Aim of the exercise
Where in the material does the word "messages" appear? Copy each line that has it.

++++++++++++++++++++

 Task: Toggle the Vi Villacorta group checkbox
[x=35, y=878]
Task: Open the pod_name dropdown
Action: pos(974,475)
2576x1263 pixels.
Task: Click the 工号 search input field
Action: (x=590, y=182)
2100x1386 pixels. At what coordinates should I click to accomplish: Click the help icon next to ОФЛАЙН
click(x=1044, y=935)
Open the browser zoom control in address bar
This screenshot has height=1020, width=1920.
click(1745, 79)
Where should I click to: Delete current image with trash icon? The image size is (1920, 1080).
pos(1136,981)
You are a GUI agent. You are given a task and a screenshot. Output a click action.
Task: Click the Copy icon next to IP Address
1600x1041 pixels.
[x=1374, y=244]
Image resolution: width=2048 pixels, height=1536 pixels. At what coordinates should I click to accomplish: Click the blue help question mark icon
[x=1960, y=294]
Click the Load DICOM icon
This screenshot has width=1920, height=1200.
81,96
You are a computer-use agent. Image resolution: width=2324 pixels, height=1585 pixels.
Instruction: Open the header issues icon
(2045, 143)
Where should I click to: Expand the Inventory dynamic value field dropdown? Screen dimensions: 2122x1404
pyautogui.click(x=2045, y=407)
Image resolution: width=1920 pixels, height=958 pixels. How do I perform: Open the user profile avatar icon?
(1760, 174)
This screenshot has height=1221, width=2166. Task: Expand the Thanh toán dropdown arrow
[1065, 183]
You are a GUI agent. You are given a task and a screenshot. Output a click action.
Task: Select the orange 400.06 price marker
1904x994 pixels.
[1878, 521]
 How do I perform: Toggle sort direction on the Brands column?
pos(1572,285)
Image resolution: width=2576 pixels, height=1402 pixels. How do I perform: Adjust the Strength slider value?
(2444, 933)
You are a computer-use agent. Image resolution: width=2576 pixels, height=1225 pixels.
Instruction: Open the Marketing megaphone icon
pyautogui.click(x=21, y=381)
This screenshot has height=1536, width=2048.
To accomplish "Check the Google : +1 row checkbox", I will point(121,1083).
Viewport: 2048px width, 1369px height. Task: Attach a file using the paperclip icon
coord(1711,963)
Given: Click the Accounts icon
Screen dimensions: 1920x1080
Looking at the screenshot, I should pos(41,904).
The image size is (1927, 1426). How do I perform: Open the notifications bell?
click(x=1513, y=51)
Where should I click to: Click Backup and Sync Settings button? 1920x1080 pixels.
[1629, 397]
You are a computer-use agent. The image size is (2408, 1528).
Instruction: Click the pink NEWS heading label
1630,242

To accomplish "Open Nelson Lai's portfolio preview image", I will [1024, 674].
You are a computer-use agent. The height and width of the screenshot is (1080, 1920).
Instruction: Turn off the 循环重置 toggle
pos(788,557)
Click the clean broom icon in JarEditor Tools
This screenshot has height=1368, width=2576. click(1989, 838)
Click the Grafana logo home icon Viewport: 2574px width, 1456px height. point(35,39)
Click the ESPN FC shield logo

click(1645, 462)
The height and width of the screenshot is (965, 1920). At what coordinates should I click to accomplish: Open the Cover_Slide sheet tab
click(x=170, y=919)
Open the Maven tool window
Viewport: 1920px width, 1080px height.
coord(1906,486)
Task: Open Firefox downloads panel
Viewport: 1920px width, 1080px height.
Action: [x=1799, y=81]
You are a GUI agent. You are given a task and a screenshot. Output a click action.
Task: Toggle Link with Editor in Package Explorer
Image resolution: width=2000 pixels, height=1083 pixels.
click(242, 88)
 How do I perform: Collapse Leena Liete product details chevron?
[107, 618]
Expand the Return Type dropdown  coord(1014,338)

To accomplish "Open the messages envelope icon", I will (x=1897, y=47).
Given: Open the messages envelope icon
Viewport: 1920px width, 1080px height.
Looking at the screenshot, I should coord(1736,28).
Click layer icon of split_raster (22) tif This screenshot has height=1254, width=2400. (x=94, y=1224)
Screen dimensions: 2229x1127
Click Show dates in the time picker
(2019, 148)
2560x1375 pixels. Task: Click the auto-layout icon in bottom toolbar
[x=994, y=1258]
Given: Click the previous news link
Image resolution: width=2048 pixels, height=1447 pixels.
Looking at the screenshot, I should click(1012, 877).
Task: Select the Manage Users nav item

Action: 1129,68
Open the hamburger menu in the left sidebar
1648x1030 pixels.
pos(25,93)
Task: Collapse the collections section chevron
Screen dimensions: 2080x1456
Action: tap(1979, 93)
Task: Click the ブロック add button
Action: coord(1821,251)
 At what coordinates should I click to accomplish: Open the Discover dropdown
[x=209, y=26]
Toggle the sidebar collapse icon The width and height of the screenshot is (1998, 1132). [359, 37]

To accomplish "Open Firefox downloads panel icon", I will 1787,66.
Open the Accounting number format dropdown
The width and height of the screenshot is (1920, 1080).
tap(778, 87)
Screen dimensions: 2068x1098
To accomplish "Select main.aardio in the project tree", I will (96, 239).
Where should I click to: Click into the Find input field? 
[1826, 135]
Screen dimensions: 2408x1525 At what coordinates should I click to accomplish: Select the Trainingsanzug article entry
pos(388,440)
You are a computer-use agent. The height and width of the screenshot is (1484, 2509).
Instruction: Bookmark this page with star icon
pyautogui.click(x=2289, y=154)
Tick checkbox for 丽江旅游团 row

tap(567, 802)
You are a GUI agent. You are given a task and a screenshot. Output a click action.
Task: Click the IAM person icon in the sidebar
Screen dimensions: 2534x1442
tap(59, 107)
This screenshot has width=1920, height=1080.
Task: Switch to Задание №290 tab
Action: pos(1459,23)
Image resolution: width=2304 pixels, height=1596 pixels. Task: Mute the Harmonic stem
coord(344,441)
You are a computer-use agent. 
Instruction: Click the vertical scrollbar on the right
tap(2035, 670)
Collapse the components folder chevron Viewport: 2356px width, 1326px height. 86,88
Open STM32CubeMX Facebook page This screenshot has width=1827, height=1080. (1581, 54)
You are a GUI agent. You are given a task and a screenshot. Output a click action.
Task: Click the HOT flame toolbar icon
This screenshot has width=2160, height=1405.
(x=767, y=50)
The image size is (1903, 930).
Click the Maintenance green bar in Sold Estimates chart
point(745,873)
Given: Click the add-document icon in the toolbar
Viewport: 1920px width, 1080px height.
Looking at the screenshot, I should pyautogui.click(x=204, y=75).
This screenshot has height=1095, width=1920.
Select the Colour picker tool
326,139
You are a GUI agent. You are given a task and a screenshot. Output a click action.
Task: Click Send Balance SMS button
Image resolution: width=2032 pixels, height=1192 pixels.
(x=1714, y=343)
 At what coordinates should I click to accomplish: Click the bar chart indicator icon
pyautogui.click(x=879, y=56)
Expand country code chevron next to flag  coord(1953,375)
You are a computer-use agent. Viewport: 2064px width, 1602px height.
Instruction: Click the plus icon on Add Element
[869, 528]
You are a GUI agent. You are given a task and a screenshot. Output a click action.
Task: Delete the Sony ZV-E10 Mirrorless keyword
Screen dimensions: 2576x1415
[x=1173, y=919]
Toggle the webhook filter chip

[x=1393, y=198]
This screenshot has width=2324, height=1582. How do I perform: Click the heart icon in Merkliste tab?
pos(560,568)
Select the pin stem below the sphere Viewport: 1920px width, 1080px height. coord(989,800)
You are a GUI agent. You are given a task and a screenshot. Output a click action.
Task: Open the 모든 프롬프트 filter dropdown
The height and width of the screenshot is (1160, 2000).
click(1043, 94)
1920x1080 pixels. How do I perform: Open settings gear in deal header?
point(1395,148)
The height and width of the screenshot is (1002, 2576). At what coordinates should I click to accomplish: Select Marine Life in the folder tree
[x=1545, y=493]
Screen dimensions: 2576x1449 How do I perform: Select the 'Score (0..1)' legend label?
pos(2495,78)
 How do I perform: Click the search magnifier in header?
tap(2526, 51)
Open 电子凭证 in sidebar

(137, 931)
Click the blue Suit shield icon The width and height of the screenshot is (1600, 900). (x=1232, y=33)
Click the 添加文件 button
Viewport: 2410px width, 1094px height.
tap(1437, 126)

++++++++++++++++++++

Response area
To accomplish "Open the messages envelope icon", I will (x=1897, y=47).
Given: Open the messages envelope icon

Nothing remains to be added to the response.